Source of income, according to those who run the institution: donations from the "poor and devout".

Source of income, according to the administration, if the expenses are kept in mind: "unknown". In troubled times, the word "unknown" almost always point westwards, more specifically, West Asia-wards.

Not every madarsa in Murshidabad is as rich as the Madarsa Jalilia Islamia Dar-ul-Huda. Some, like the Jamia Anwar-ul-Ulum in Dhuliyan, are poor and show it. But, with whispers about "big Gulf money" becoming officialese in these troubled times when suspected ISI agents are fished out of Murshidabad's mosques and madarsas with amazing frequency, the district's centres of Islamic study are under the scanner as never before.

"'Check our accounts.' This is what we tell the intelligence officials whose visits have grown more regular," says secretary of Al-Mahadus-Salafi Educational Complex Md Nayeemuddin. The madarsa, the only one in the district having a separate computer section for its students, is somewhere near the top when it comes to the list of suspected Gulf-funded madarsas.

"Yes, we have received money from the Islamic Development Bank," says Nayeemuddin. "The grant was routed through the government of India," he explains. "We have now grown used to keeping our documents ready for intelligence officials," he says. The documents, however, have not slowed down the visits, he adds ruefully.

The very economics of running a madarsa - illegible to intelligence officials who most often are not from the minority community - adds to the "problem", says Surulia's Madarsa Dar-ul-Ulum head maulana Mufti Abdul Quddus.

The madarsa with 300 students and 20 teachers needs a quintal of rice everyday. Muslims of 65 neighbouring villages - the madarsa's hinterland - account for most of that. "Ashur," the maulana explains, "makes it compulsory for every Muslim to give over 2.5 per cent of his produce from the land to nearby religious institutions if he produces more than 40 maunds of crop every year."

Then there is the fetra, which requires Muslims to pay anything between Rs 15 and Rs 22 every day of the Ramzan month, and the zaqat that is 2.5 per cent of a Muslim's cash and movable property and has to be donated by every believer every year, he adds. "Add that up and you will understand how we can afford annual expenses of about Rs 10 lakh," says the maulana.

Officials, however, say the balance sheet does not really tally for most of Murshidabad's madarsas. "Some do really pull through somehow," a senior intelligence official said. "But you can distinguish between the madarsas having legal and illegal sources of funding," he claimed. "The strain of having to pull through hundreds of students and teachers and retainers without any unknown source of income has to show," he said.

According to information the administration has, much of the foreign money coming into madarsas and mosques is routed through the hawala trade. Another source of funding, according to the administration, is the flourishing trans-border smuggling in cattle-hide.

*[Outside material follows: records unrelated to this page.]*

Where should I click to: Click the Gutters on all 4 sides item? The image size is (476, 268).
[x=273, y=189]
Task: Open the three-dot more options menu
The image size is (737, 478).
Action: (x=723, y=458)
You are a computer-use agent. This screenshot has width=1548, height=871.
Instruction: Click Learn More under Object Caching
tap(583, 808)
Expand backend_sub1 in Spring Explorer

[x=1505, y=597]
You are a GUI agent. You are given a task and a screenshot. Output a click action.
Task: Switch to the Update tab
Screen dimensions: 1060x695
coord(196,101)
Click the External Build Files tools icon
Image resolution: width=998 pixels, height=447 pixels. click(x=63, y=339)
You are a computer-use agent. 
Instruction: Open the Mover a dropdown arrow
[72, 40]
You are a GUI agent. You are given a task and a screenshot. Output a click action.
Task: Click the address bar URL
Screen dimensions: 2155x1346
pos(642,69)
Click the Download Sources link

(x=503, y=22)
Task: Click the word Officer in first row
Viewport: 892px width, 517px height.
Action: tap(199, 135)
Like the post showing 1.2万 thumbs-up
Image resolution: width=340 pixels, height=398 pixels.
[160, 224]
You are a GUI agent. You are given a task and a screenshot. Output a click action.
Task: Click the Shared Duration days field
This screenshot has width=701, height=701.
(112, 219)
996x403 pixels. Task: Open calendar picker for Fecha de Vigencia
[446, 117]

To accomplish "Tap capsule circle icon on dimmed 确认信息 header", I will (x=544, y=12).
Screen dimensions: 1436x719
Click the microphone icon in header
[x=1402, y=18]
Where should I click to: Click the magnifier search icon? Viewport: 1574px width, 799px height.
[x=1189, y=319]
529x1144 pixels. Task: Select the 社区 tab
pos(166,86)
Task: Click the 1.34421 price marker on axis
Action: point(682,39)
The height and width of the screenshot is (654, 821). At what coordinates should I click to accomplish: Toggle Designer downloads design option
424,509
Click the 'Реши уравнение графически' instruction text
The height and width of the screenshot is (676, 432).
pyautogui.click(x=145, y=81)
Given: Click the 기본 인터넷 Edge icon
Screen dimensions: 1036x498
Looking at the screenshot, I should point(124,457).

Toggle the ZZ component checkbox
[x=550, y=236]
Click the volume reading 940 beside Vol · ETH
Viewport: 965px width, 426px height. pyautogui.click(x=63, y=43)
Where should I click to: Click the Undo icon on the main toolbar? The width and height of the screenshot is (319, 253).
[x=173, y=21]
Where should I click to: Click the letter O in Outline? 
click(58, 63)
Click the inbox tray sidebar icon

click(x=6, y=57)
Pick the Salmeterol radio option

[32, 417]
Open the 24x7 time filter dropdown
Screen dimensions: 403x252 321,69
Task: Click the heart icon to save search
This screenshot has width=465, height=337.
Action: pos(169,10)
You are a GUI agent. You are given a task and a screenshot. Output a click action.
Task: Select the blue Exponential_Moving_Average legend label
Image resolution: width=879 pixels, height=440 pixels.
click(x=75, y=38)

According to police estimates, every truck that goes illegally to Bangladesh carries hide worth more than Rs 5 lakh. "If the 2.5-per cent zaqat theory is true, just calculate the amount of money that goes into the madarsas and mosques if even 100 trucks cross over every day," the official explained.

Besides, there's "incontrovertible" proof in the form of the sprouting madarsas and mosques, say officials. Murshidabad has at least 10 times the official madarsa figure of 70; and the official figure of 428 mosques in the district is even farther off the mark.

"If madarsas and mosques are really unprofitable, as almost every other madarsa managing committee tells us, why at least one of either keeps coming up almost weekly?" a senior home department official posted in Murshidabad asked. A sound, logical explanation would stop the visits and interrogations immediately, he promised.